Will try. The calculation of free/alloc ratio is the same, but the names
of related fields are different. Maybe need to define alloc_cnt/free_cnt
as an array first.
>
>> +               alloc_stddev = sqrt(alloc_stddev);
>> +               free_stddev = sqrt(free_stddev);
>> +               mem_stddev = sqrt(mem_stddev);
>> +       }
>> +
>> +       printf("Summary: per-prod alloc %7.2lf \u00B1 %3.2lfM/s free %7.2lf \u00B1 %3.2lfM/s, "
>> +              "total memory usage %7.2lf \u00B1 %3.2lfMiB\n",
>> +              alloc_mean, alloc_stddev, free_mean, free_stddev,
>> +              mem_mean, mem_stddev);
>> +}
>> +
>> +const struct bench bench_bpf_mem_alloc = {
>> +       .name = "bpf_ma",
>> +       .argp = &bench_bpf_mem_alloc_argp,
>> +       .validate = bpf_ma_validate,
>> +       .setup = bpf_ma_setup,
>> +       .producer_thread = bpf_ma_producer,
>> +       .measure = bpf_ma_measure,
>> +       .report_progress = bpf_ma_report_progress,
>> +       .report_final = bpf_ma_report_final,
>> +};
>> diff --git a/tools/testing/selftests/bpf/progs/bench_bpf_ma.c b/tools/testing/selftests/bpf/progs/bench_bpf_ma.c
> [...]
>
>> +

SNIP
>> +/* Return the number of freed objects */
>> +static __always_inline unsigned int batch_percpu_free(struct bpf_map *map)
>> +{
>> +       struct percpu_map_value *value;
>> +       unsigned int i, key;
>> +       void *old;
>> +
>> +       for (i = 0; i < ALLOC_BATCH_CNT; i++) {
>> +               key = i;
>> +               value = bpf_map_lookup_elem(map, &key);
>> +               if (!value)
>> +                       return i;
>> +
>> +               old = bpf_kptr_xchg(&value->data, NULL);
>> +               if (!old)
>> +                       return i;
>> +               bpf_percpu_obj_drop(old);
>> +       }
>> +
>> +       return ALLOC_BATCH_CNT;
>> +}
> nit: These four functions have quite duplicated code.
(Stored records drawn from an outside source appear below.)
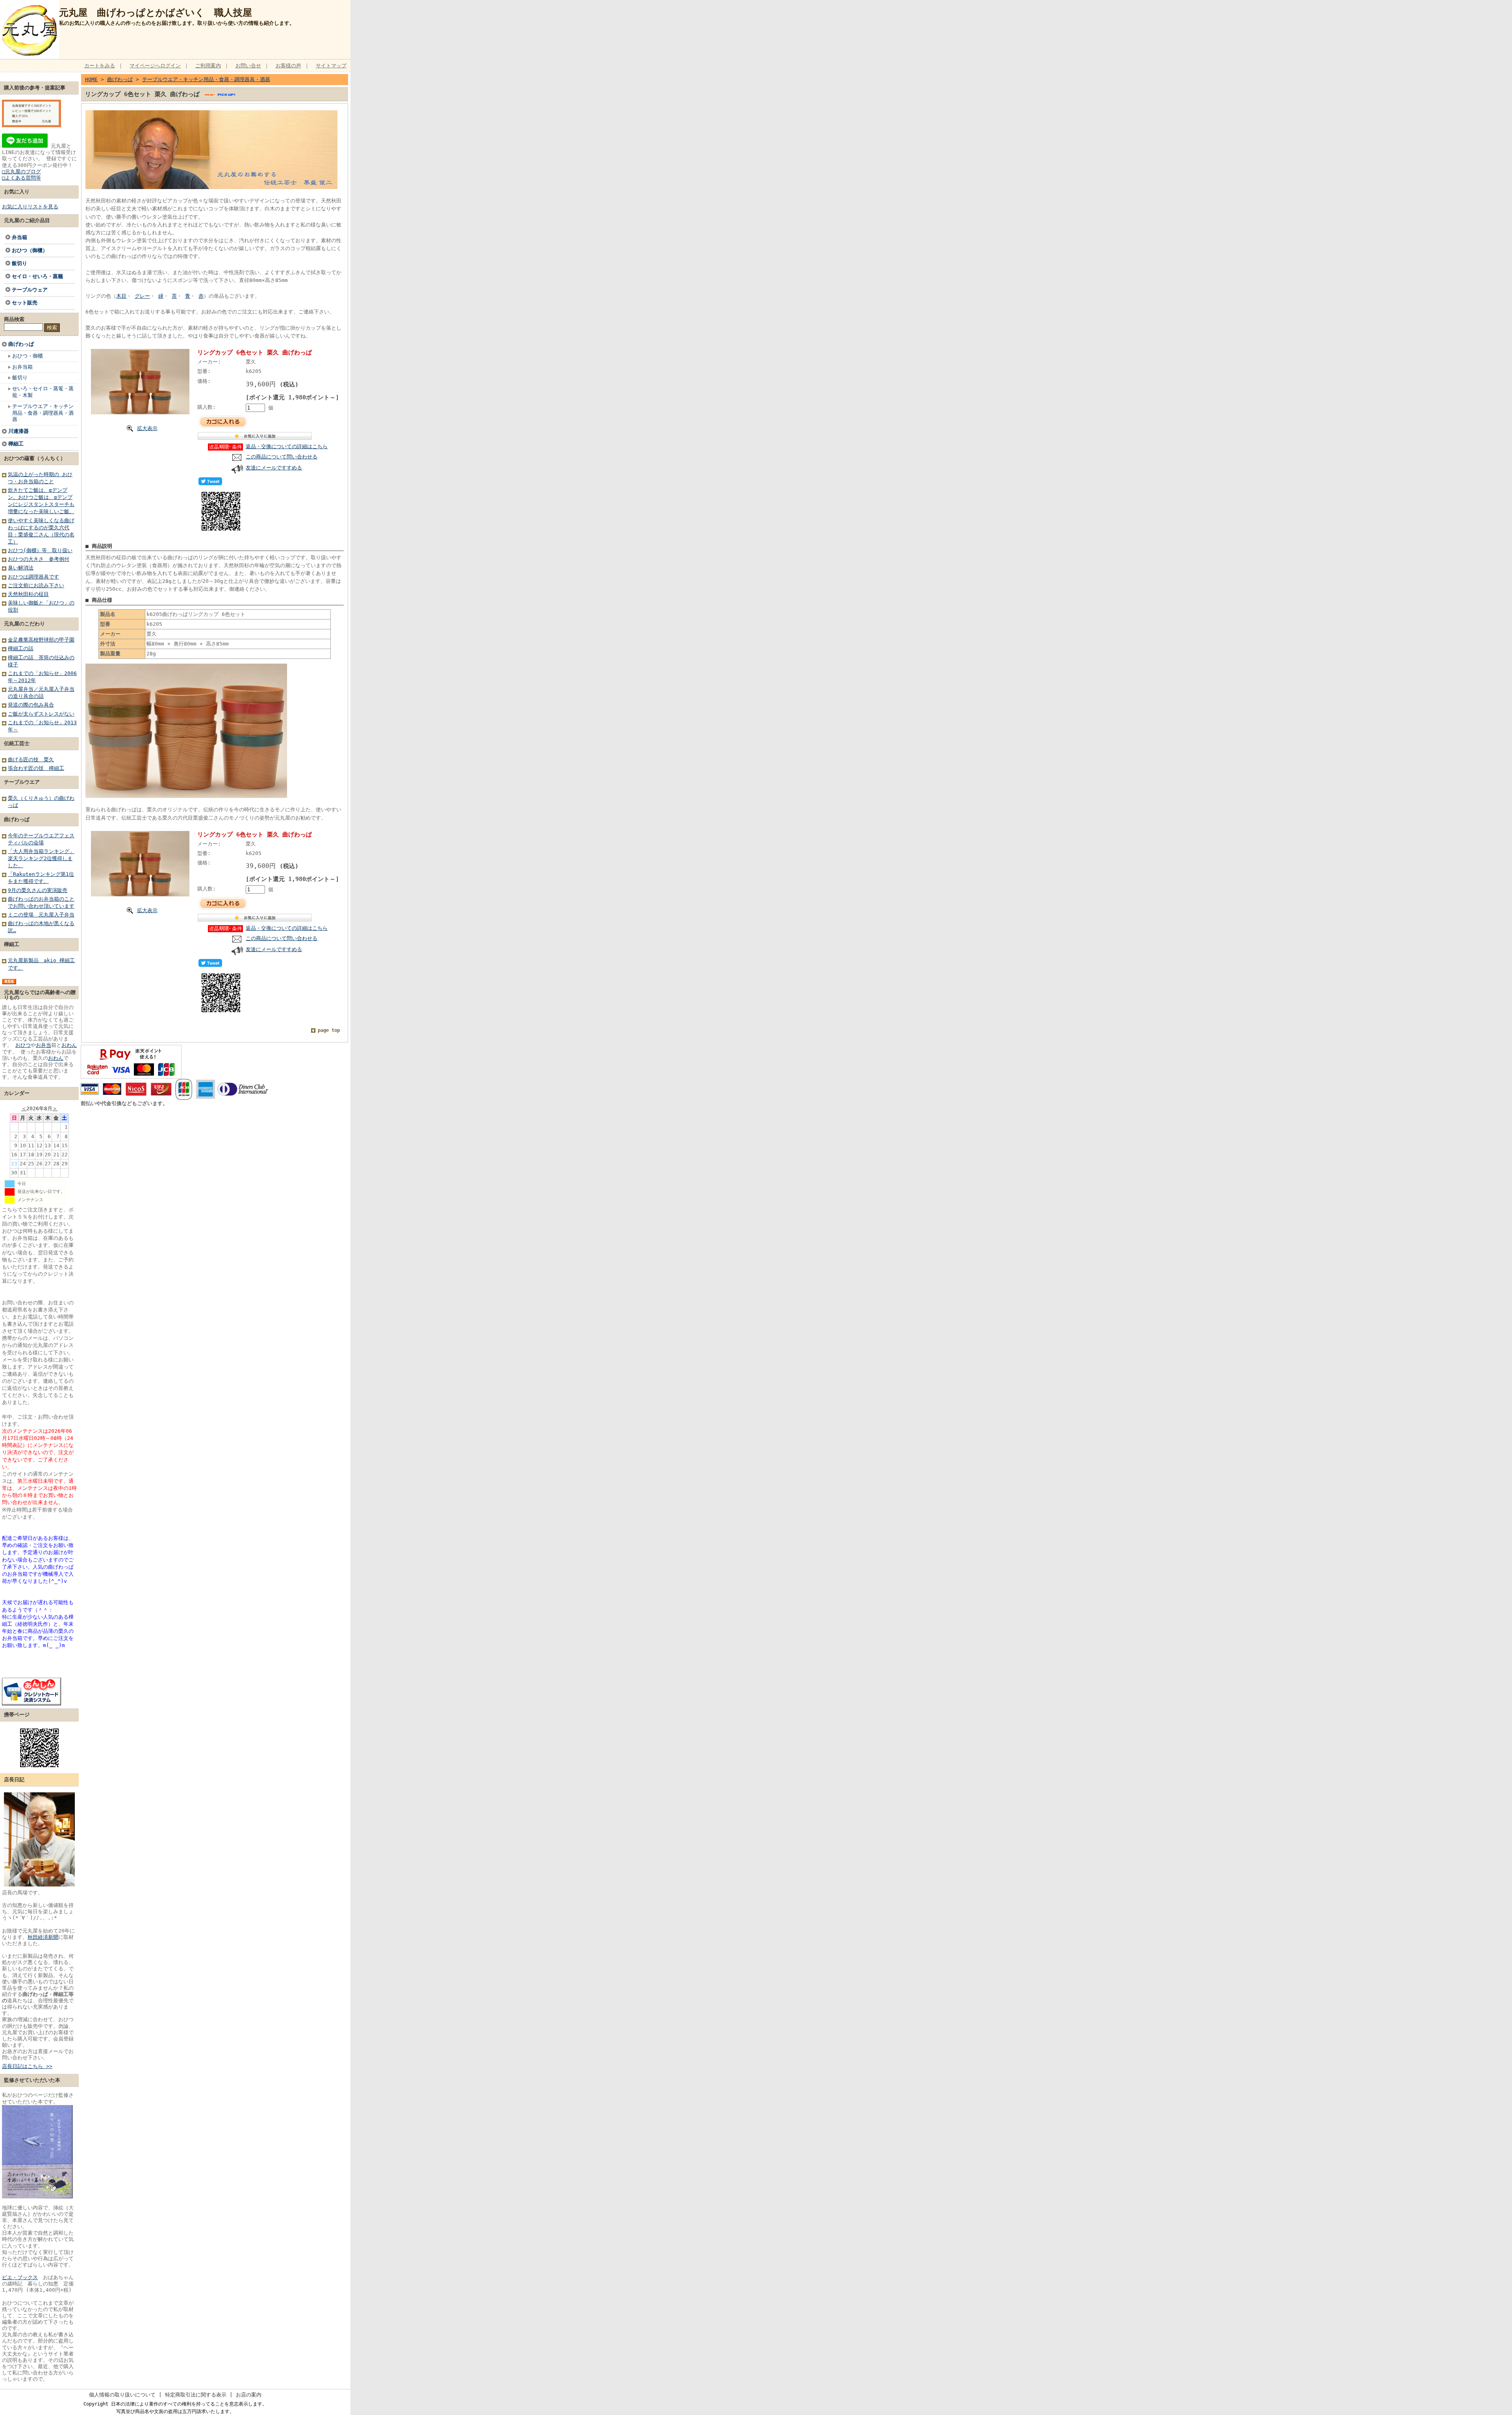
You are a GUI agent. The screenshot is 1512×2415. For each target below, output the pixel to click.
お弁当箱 (22, 367)
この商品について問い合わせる (281, 457)
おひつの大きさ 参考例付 (38, 559)
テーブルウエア (22, 782)
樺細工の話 (20, 648)
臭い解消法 (20, 568)
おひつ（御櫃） (30, 250)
We can probably
> refactor them a bit.

Will do. The main difference is that these functions use different
helpers to allocate and free memory. I think we could pass a bool to the
common allocation and free inline functions.

>
>> +
>> +SEC("?fentry/" SYS_PREFIX "sys_getpgid")
>> +int bench_batch_alloc_free(void *ctx)
>> +{
>> +       u64 start, delta;
>> +       unsigned int cnt;
>> +       void *map;
> s/void */struct bpf_map */?

Will fix it in v2.
>
>> +       int key;
>> +
>> +       key = bpf_get_smp_processor_id();
>> +       map = bpf_map_lookup_elem((void *)&outer_array, &key);
>> +       if (!map)
>> +               return 0;
>> +
>> +       start = bpf_ktime_get_boot_ns();
>> +       cnt = batch_alloc(map);
>> +       delta = bpf_ktime_get_boot_ns() - start;
>> +       __sync_fetch_and_add(&alloc_cnt, cnt);
>> +       __sync_fetch_and_add(&alloc_ns, delta);
>> +
>> +       start = bpf_ktime_get_boot_ns();
>> +       cnt = batch_free(map);
>> +       delta = bpf_ktime_get_boot_ns() - start;
>> +       __sync_fetch_and_add(&free_cnt, cnt);
>> +       __sync_fetch_and_add(&free_ns, delta);
>> +
>> +       return 0;
>> +}
>> +
>> +SEC("?fentry/" SYS_PREFIX "sys_getpgid")
>> +int bench_batch_percpu_alloc_free(void *ctx)
>> +{
>> +       u64 start, delta;
>> +       unsigned int cnt;
>> +       void *map;
> ditto

Will update in v2.
>
>> +       int key;
>> +
>> +       key = bpf_get_smp_processor_id();
>> +       map = bpf_map_lookup_elem((void *)&percpu_outer_array, &key);
>> +       if (!map)
>> +               return 0;
>> +
>> +       start = bpf_ktime_get_boot_ns();
>> +       cnt = batch_percpu_alloc(map);
>> +       delta = bpf_ktime_get_boot_ns() - start;
>> +       __sync_fetch_and_add(&alloc_cnt, cnt);
>> +       __sync_fetch_and_add(&alloc_ns, delta);
>> +
>> +       start = bpf_ktime_get_boot_ns();
>> +       cnt = batch_percpu_free(map);
>> +       delta = bpf_ktime_get_boot_ns() - start;
>> +       __sync_fetch_and_add(&free_cnt, cnt);
>> +       __sync_fetch_and_add(&free_ns, delta);
>> +
>> +       return 0;
>> +}
> nit: ditto duplicated code.

Will factor it out as a common function. Thanks for all these suggestions.